→ **Activity**: Copy every line of the listing that holds the string "agent".

→ **Extracted entries**:
══════
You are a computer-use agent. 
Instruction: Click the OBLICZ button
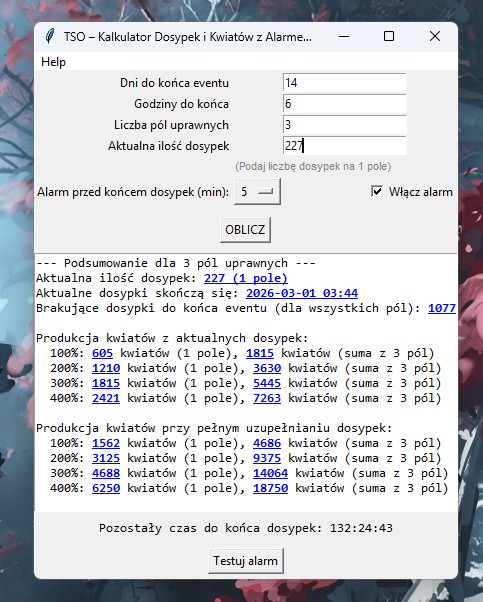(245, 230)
══════
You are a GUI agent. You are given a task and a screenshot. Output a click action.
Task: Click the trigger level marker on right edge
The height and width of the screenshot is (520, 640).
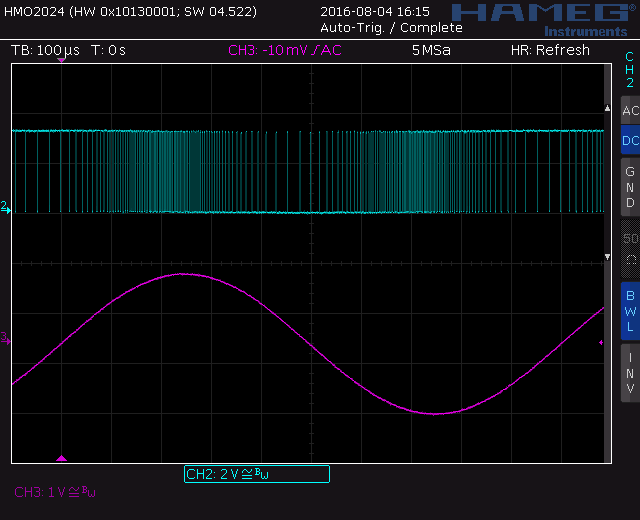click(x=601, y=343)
══════
→ **Response for this exercise**:
You are a computer-use agent. 
You are a GUI agent. You are given a task and a screenshot. Output a click action.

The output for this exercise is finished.